● OBJECTIVE
Reproduce the following lines exactly as they appear.

--- Start of RECORDS SUPPLIED ---

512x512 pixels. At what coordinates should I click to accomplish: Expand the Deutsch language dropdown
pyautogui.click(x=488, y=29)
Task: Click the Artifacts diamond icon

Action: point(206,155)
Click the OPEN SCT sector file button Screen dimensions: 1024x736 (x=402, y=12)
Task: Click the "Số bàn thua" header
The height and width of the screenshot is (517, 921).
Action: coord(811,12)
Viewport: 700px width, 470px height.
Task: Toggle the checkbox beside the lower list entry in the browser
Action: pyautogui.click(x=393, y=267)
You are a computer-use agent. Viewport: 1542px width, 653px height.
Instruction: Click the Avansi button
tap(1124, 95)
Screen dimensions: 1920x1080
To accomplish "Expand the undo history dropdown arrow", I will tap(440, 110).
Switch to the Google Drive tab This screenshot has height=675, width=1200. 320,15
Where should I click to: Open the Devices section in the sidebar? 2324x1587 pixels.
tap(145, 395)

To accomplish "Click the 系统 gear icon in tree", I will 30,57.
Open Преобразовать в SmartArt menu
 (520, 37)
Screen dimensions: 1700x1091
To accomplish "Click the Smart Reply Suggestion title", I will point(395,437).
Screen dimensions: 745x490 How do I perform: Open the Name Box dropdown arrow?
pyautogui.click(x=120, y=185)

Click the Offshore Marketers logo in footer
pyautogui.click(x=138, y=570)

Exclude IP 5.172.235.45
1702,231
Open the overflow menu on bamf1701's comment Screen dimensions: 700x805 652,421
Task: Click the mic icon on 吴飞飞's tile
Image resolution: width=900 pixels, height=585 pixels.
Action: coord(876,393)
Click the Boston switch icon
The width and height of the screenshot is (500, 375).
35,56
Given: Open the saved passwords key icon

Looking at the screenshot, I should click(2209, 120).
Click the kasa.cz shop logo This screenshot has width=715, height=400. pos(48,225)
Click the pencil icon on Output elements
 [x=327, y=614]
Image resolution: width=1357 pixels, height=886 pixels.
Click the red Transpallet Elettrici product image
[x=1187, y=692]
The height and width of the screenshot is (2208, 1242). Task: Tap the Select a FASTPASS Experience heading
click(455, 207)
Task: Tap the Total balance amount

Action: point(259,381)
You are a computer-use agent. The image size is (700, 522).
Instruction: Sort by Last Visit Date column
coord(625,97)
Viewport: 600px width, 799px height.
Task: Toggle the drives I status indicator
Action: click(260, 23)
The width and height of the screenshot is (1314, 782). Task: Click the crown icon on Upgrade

--- End of RECORDS SUPPLIED ---

● PROBLEM SOLUTION
512x512 pixels. At what coordinates should I click to accomplish: Expand the Deutsch language dropdown
pyautogui.click(x=488, y=29)
Task: Click the Artifacts diamond icon

Action: point(206,155)
Click the OPEN SCT sector file button Screen dimensions: 1024x736 (x=402, y=12)
Task: Click the "Số bàn thua" header
The height and width of the screenshot is (517, 921).
Action: coord(811,12)
Viewport: 700px width, 470px height.
Task: Toggle the checkbox beside the lower list entry in the browser
Action: pyautogui.click(x=393, y=267)
You are a computer-use agent. Viewport: 1542px width, 653px height.
Instruction: Click the Avansi button
tap(1124, 95)
Screen dimensions: 1920x1080
To accomplish "Expand the undo history dropdown arrow", I will tap(440, 110).
Switch to the Google Drive tab This screenshot has height=675, width=1200. 320,15
Where should I click to: Open the Devices section in the sidebar? 2324x1587 pixels.
tap(145, 395)

To accomplish "Click the 系统 gear icon in tree", I will 30,57.
Open Преобразовать в SmartArt menu
 (520, 37)
Screen dimensions: 1700x1091
To accomplish "Click the Smart Reply Suggestion title", I will point(395,437).
Screen dimensions: 745x490 How do I perform: Open the Name Box dropdown arrow?
pyautogui.click(x=120, y=185)

Click the Offshore Marketers logo in footer
pyautogui.click(x=138, y=570)

Exclude IP 5.172.235.45
1702,231
Open the overflow menu on bamf1701's comment Screen dimensions: 700x805 652,421
Task: Click the mic icon on 吴飞飞's tile
Image resolution: width=900 pixels, height=585 pixels.
Action: coord(876,393)
Click the Boston switch icon
The width and height of the screenshot is (500, 375).
35,56
Given: Open the saved passwords key icon

Looking at the screenshot, I should click(2209, 120).
Click the kasa.cz shop logo This screenshot has width=715, height=400. pos(48,225)
Click the pencil icon on Output elements
 [x=327, y=614]
Image resolution: width=1357 pixels, height=886 pixels.
Click the red Transpallet Elettrici product image
[x=1187, y=692]
The height and width of the screenshot is (2208, 1242). Task: Tap the Select a FASTPASS Experience heading
click(455, 207)
Task: Tap the Total balance amount

Action: point(259,381)
You are a computer-use agent. The image size is (700, 522).
Instruction: Sort by Last Visit Date column
coord(625,97)
Viewport: 600px width, 799px height.
Task: Toggle the drives I status indicator
Action: click(260, 23)
The width and height of the screenshot is (1314, 782). Task: Click the crown icon on Upgrade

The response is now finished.